### [REQUIRED TASK]
Switch "Clear Text" to "Erase Text" in the records from the line with "How do I perform: Clear Text button click?" up to and including the line with "pyautogui.click(x=197, y=177)", and give those lines again with nothing else altered. Leave out the pictures.

### [EXERCISE INPUT]
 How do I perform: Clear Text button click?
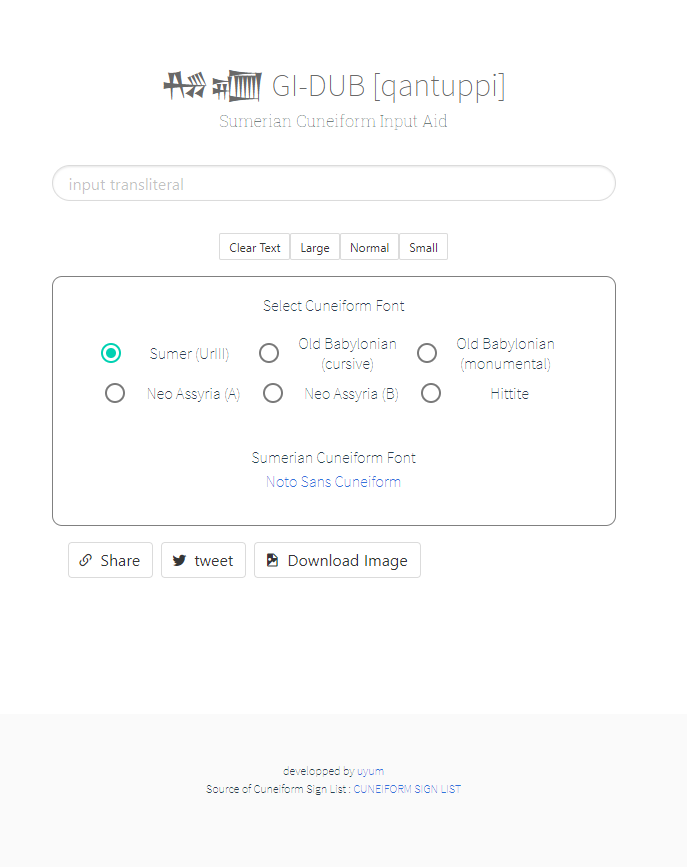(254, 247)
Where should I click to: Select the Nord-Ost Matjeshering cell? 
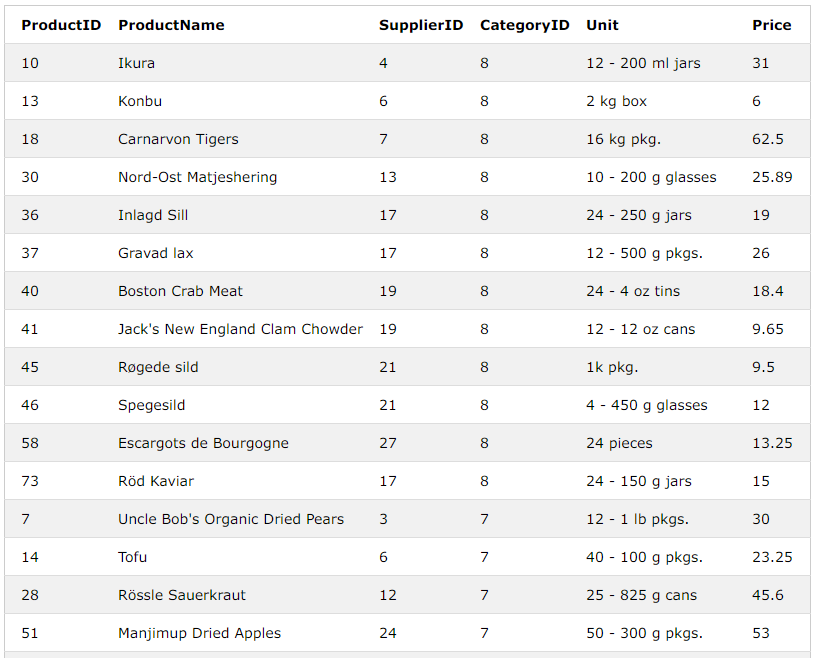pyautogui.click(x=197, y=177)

* * *

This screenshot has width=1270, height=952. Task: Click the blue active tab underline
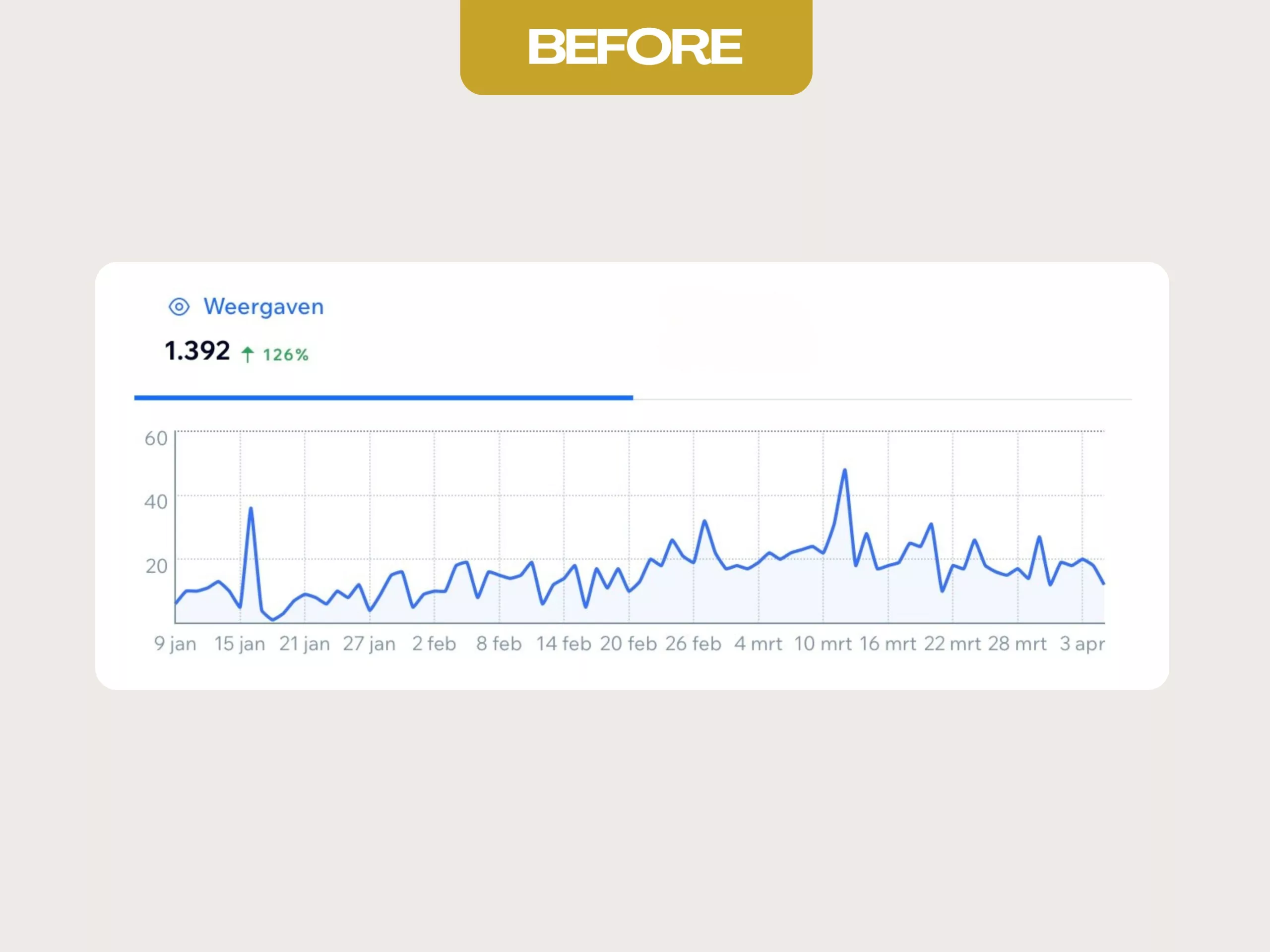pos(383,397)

### [FULL ANSWER]
 How do I perform: Erase Text button click?
(254, 247)
Where should I click to: Select the Nord-Ost Matjeshering cell? 
pyautogui.click(x=197, y=177)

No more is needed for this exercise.